*What is required*:
The response should contain every entry, reproduced exactly.

(Stored items)
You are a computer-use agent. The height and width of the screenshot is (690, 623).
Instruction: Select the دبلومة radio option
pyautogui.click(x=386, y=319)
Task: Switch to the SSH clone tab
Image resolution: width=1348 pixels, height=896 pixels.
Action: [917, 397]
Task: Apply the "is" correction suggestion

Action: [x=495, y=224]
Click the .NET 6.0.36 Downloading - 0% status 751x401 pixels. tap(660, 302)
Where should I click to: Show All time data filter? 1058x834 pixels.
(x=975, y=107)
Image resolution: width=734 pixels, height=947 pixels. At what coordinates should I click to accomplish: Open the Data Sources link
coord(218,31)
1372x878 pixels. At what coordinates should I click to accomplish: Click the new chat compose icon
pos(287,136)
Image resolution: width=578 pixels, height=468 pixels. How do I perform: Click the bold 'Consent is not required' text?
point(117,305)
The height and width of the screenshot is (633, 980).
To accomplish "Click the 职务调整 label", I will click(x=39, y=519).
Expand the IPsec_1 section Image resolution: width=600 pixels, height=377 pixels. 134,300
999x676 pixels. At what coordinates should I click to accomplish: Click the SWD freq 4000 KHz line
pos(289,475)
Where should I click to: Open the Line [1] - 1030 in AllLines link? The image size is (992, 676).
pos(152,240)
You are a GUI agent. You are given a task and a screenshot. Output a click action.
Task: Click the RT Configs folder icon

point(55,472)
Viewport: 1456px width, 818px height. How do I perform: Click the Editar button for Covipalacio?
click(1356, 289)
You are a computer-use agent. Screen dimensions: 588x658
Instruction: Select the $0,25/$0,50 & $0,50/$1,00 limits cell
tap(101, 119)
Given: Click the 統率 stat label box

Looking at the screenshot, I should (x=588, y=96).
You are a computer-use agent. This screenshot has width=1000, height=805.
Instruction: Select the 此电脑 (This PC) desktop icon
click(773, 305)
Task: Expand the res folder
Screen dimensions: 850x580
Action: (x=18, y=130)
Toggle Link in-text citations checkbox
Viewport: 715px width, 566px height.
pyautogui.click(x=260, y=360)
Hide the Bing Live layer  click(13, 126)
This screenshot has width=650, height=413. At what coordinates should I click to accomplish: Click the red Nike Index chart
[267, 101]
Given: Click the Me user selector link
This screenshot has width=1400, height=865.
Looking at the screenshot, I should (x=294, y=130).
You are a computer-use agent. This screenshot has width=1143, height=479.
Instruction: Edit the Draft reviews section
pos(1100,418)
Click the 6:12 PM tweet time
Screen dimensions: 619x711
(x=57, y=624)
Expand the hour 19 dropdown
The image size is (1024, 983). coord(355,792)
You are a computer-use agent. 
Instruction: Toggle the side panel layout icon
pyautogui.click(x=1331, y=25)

*Exercise answer*:
You are a computer-use agent. The height and width of the screenshot is (690, 623).
Instruction: Select the دبلومة radio option
pyautogui.click(x=386, y=319)
Task: Switch to the SSH clone tab
Image resolution: width=1348 pixels, height=896 pixels.
Action: [917, 397]
Task: Apply the "is" correction suggestion

Action: [x=495, y=224]
Click the .NET 6.0.36 Downloading - 0% status 751x401 pixels. tap(660, 302)
Where should I click to: Show All time data filter? 1058x834 pixels.
(x=975, y=107)
Image resolution: width=734 pixels, height=947 pixels. At what coordinates should I click to accomplish: Open the Data Sources link
coord(218,31)
1372x878 pixels. At what coordinates should I click to accomplish: Click the new chat compose icon
pos(287,136)
Image resolution: width=578 pixels, height=468 pixels. How do I perform: Click the bold 'Consent is not required' text?
point(117,305)
The height and width of the screenshot is (633, 980).
To accomplish "Click the 职务调整 label", I will click(x=39, y=519).
Expand the IPsec_1 section Image resolution: width=600 pixels, height=377 pixels. 134,300
999x676 pixels. At what coordinates should I click to accomplish: Click the SWD freq 4000 KHz line
pos(289,475)
Where should I click to: Open the Line [1] - 1030 in AllLines link? The image size is (992, 676).
pos(152,240)
You are a GUI agent. You are given a task and a screenshot. Output a click action.
Task: Click the RT Configs folder icon

point(55,472)
Viewport: 1456px width, 818px height. How do I perform: Click the Editar button for Covipalacio?
click(1356, 289)
You are a computer-use agent. Screen dimensions: 588x658
Instruction: Select the $0,25/$0,50 & $0,50/$1,00 limits cell
tap(101, 119)
Given: Click the 統率 stat label box

Looking at the screenshot, I should (x=588, y=96).
You are a computer-use agent. This screenshot has width=1000, height=805.
Instruction: Select the 此电脑 (This PC) desktop icon
click(773, 305)
Task: Expand the res folder
Screen dimensions: 850x580
Action: (x=18, y=130)
Toggle Link in-text citations checkbox
Viewport: 715px width, 566px height.
pyautogui.click(x=260, y=360)
Hide the Bing Live layer  click(13, 126)
This screenshot has width=650, height=413. At what coordinates should I click to accomplish: Click the red Nike Index chart
[267, 101]
Given: Click the Me user selector link
This screenshot has width=1400, height=865.
Looking at the screenshot, I should (x=294, y=130).
You are a computer-use agent. This screenshot has width=1143, height=479.
Instruction: Edit the Draft reviews section
pos(1100,418)
Click the 6:12 PM tweet time
Screen dimensions: 619x711
(x=57, y=624)
Expand the hour 19 dropdown
The image size is (1024, 983). coord(355,792)
You are a computer-use agent. 
Instruction: Toggle the side panel layout icon
pyautogui.click(x=1331, y=25)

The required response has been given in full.